Keeping patients safe is an issue facing the hospitals regulator, internal document suggests

Keeping patients consistently safe and losing the confidence of the Department of Health are issues facing the hospitals regulator, an internal document suggests.

Produced by the Care Quality Commission (CQC), the document says “stakeholders and the Department of Health and Social Care are losing confidence in our ability to deliver our purpose”.

The CQC said the internal document was a “problem definition statement” which seeks to “interrogate the most challenging risks captured in our risk register and stress test the mitigations we have in place”.

The document, part of which has been seen by the Health Service Journal (HSJ), adds: “The way we work is not working and we are not consistently keeping people who use services safe.

“Our people are not able to effectively identify and manage risk and encourage improvement and innovation.

“Our organisational structure, flow of decision making, roles, internal and external relationships do not promote a productive and credible way of working.”

In December, the Cabinet Office and Department of Health announced a review of the CQC’s effectiveness and a new approach to inspections, led by Dr Penny Dash, chairwoman of North West London integrated care board.

More than 30 Cabinet Office reviews of public bodies are planned for 2024/2025, with the reviews intended to identify any improvements that are needed.

Commenting on the new document, Sir Julian Hartley (pictured), chief executive of NHS Providers, said: “CQC has confirmed what trust leaders have long known: the regulator is in urgent need of reform.

“As our recent report showed, trust leaders support the important role of regulation in ensuring high-quality healthcare services but have repeatedly raised concerns about the CQC’s approach.

“We now have a critical opportunity to reset the relationship between CQC and healthcare providers.

“Trust leaders want to see collaborative and transparent relationships between regulators and healthcare providers and a responsive regulatory regime which is driven by the principles of proportionality, consistency, transparency, and agility.

Supplied material:
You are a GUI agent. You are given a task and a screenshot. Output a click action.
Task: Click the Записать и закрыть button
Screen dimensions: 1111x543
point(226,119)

==

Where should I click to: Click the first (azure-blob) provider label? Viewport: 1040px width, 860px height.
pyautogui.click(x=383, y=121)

--

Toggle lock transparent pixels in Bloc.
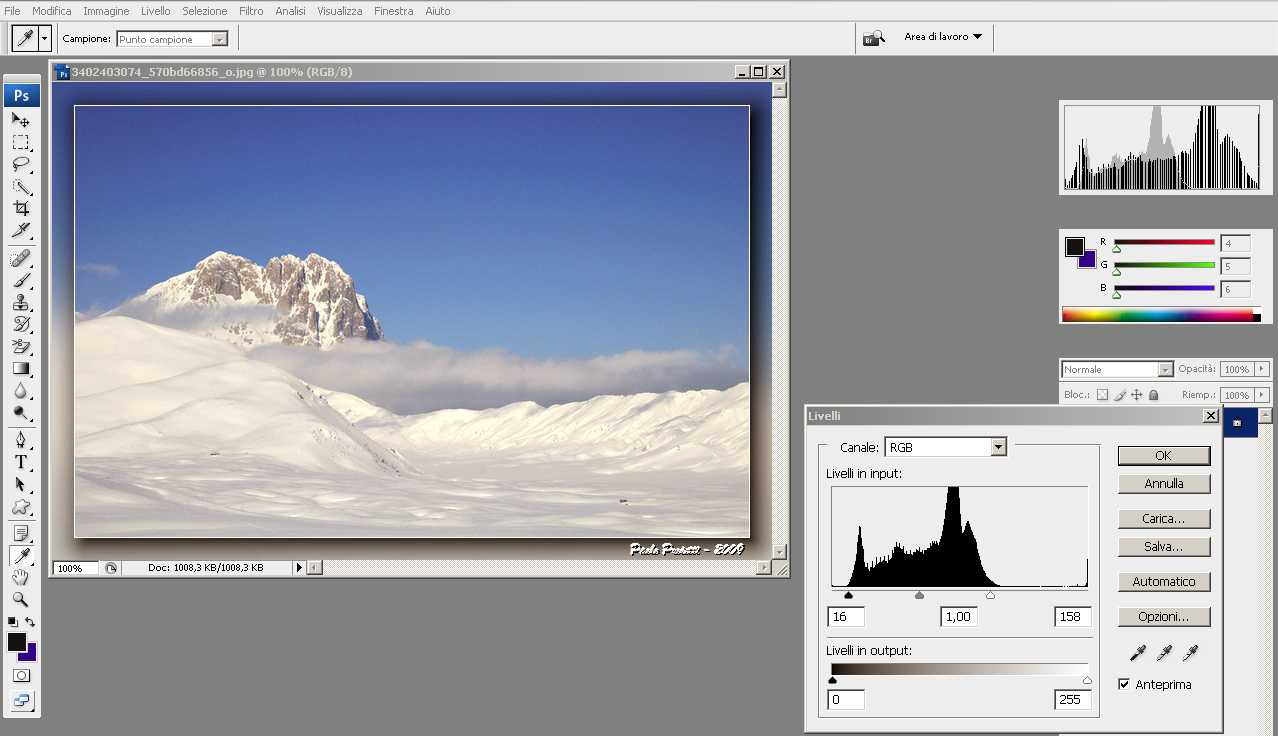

Task instructions:
a - Can you repeat the text of the Care Quality Commission article between "Keeping patients consistently" and "improvement and innovation.", inclusive?
b - Can you carry on the Care Quality Commission article, starting right after its last sentence?

Answers by item:
a -
Keeping patients consistently safe and losing the confidence of the Department of Health are issues facing the hospitals regulator, an internal document suggests.

Produced by the Care Quality Commission (CQC), the document says “stakeholders and the Department of Health and Social Care are losing confidence in our ability to deliver our purpose”.

The CQC said the internal document was a “problem definition statement” which seeks to “interrogate the most challenging risks captured in our risk register and stress test the mitigations we have in place”.

The document, part of which has been seen by the Health Service Journal (HSJ), adds: “The way we work is not working and we are not consistently keeping people who use services safe.

“Our people are not able to effectively identify and manage risk and encourage improvement and innovation.

b -
“They’re also calling for a series of changes, ranging from improving the training, attitude and behaviours of CQC inspection teams to better reflecting challenging operational circumstances in its reports.”

Kate Terroni, who is interim deputy chief executive at the CQC, said in a statement: “Open and honest conversations, along with accountability, have to be at the heart of meaningful change.

“Just like the regular updates we publish and discuss in our public board meetings around risk and managing change, it’s only right that we understand and reflect on the potential impact of not getting this vital work right.

“This is how we continue to fulfil our role and give people the assurance they deserve about the care they have every right to expect.

“As part of a piece of quality improvement work specifically focused on reviewing the roles of regulatory leadership and operations now that those functions are two years old, we have developed a problem definition statement which seeks to interrogate the most challenging risks captured in our risk register and stress test the mitigations we have in place.

“We will be publishing regular external updates including information on what we’ve learned about how well our new assessment approach and technology is working.

“Our intention is to be transparent with the public, providers and other stakeholders on how we need to improve the way we work.”